To find \( f + g \), \( f - g \), \( fg \), and \( \frac{f}{g} \) for the functions \( f(x) = 6 - x^2 \) and \( g(x) = x^2 + 4x - 32 \), let's evaluate each operation step by step: 1. **Sum of the functions**: \[ f + g = (6 - x^2) + (x^2 + 4x - 32) = 6 - x^2 + x^2 + 4x - 32 = 4x - 26. \] 2. **Difference of the functions**: \[ f - g = (6 - x^2) - (x^2 + 4x - 32) = 6 - x^2 - x^2 - 4x + 32 = -2x^2 - 4x + 38. \] 3. **Product of the functions**: \[ fg = (6 - x^2)(x^2 + 4x - 32). \] Using the distributive property: \[ fg = 6x^2 + 24x - 192 - x^4 - 4x^3 + 32x^2 = -x^4 - 4x^3 + 38x^2 + 24x - 192. \] 4. **Quotient of the functions**: \[ \frac{f}{g} = \frac{6 - x^2}{x^2 + 4x - 32}. \] This is a rational function, so we must determine where \( g(x) \neq 0 \): Solving \( x^2 + 4x - 32 = 0 \) using the quadratic formula: \[ x = \frac{-4 \pm \sqrt{16 + 128}}{2} = \frac{-4 \pm 12}{2} \Rightarrow x = 4 \quad \text{or} \quad x = -8. \] Therefore, the quotient is undefined at \( x = 4 \) and \( x = -8 \).
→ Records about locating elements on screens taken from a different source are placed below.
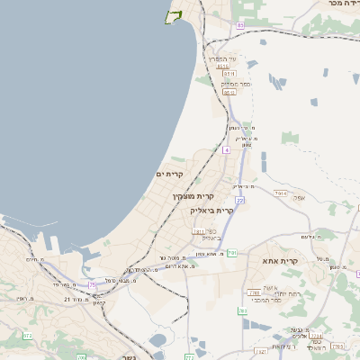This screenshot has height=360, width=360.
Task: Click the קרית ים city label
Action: click(x=169, y=174)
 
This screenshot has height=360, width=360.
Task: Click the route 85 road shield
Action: click(x=240, y=25)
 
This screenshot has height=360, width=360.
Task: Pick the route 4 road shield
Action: click(x=227, y=150)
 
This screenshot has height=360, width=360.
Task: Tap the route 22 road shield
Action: click(x=240, y=200)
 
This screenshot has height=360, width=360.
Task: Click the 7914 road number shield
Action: click(x=282, y=194)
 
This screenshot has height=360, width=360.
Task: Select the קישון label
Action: click(x=73, y=302)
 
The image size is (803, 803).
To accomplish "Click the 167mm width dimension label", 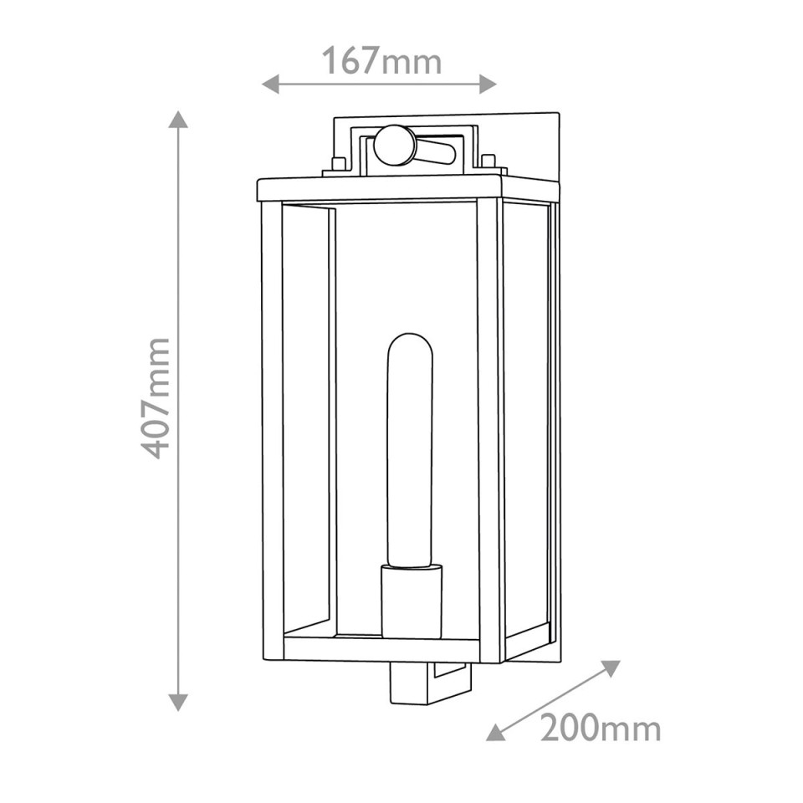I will click(381, 60).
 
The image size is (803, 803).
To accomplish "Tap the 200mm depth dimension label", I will click(600, 729).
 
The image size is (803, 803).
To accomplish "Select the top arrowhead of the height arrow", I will click(177, 120).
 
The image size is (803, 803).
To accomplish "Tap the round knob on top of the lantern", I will click(393, 145).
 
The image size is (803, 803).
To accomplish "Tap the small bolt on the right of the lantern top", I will click(488, 161).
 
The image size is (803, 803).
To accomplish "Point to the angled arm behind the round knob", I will click(436, 152).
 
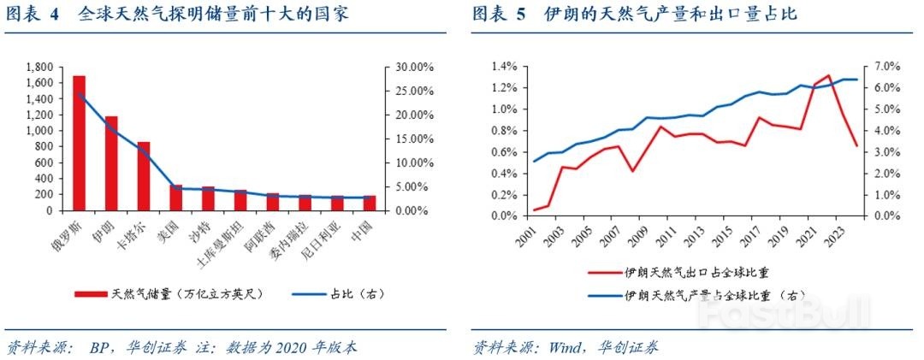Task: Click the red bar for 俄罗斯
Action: [79, 143]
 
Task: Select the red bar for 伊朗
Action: [111, 163]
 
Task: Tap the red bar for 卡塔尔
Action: [144, 176]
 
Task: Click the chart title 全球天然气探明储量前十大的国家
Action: [213, 15]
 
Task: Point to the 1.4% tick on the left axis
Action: [502, 67]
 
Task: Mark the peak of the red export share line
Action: [828, 75]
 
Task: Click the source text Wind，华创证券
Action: [599, 347]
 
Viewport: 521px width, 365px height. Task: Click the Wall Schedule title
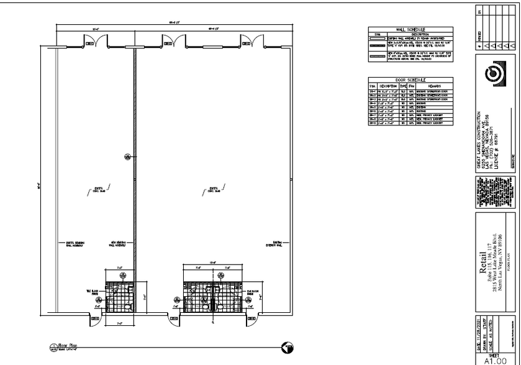click(411, 29)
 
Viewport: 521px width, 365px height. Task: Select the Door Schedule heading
click(411, 80)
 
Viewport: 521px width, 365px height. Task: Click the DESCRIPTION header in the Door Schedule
click(387, 86)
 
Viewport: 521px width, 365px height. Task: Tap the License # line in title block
click(497, 140)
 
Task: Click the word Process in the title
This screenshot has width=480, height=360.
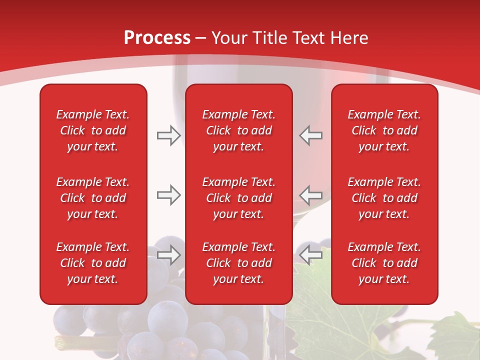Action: pos(157,38)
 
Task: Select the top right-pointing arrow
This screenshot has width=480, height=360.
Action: pos(168,136)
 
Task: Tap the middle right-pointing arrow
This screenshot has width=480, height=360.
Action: pos(168,195)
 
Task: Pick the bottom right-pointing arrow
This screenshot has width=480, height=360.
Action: pos(168,255)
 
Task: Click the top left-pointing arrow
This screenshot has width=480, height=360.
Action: pos(310,136)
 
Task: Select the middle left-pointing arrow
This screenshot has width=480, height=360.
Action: pos(310,195)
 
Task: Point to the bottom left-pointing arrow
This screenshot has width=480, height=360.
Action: pos(310,255)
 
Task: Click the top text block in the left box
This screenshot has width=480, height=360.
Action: pos(93,130)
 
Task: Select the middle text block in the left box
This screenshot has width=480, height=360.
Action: pos(93,198)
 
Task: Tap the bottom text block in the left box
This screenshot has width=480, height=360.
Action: pos(93,263)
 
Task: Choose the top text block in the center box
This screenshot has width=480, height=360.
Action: pos(238,130)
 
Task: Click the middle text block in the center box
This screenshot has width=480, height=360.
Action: pos(238,198)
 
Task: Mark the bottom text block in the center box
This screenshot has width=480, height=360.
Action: pos(238,263)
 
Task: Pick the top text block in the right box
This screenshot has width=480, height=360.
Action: pos(384,130)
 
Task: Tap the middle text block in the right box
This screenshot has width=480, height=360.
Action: pos(384,198)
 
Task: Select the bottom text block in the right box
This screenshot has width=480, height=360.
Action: pos(384,263)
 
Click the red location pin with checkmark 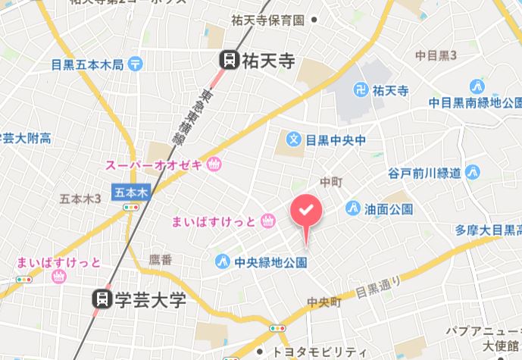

For determining the domain of each function: - The domain of \( f(x) = 6 - x^2 \) is all real numbers, \( \mathbb{R} \). - The domain of \( g(x) = x^2 + 4x - 32 \) is also all real numbers, \( \mathbb{R} \). - The domain of \( \frac{f}{g} \) is all real numbers except where \( g(x) = 0 \), so: \[ \text{Domain of } \frac{f}{g} = \mathbb{R} \setminus \{ -8, 4 \}. \] In summary: - \( f + g = 4x - 26 \) - \( f - g = -2x^2 - 4x + 38 \) - \( fg = -x^4 - 4x^3 + 38x^2 + 24x - 192 \) - \( \frac{f}{g} = \frac{6 - x^2}{x^2 + 4x - 32} \), with domain \( \mathbb{R} \setminus \{-8, 4\} \).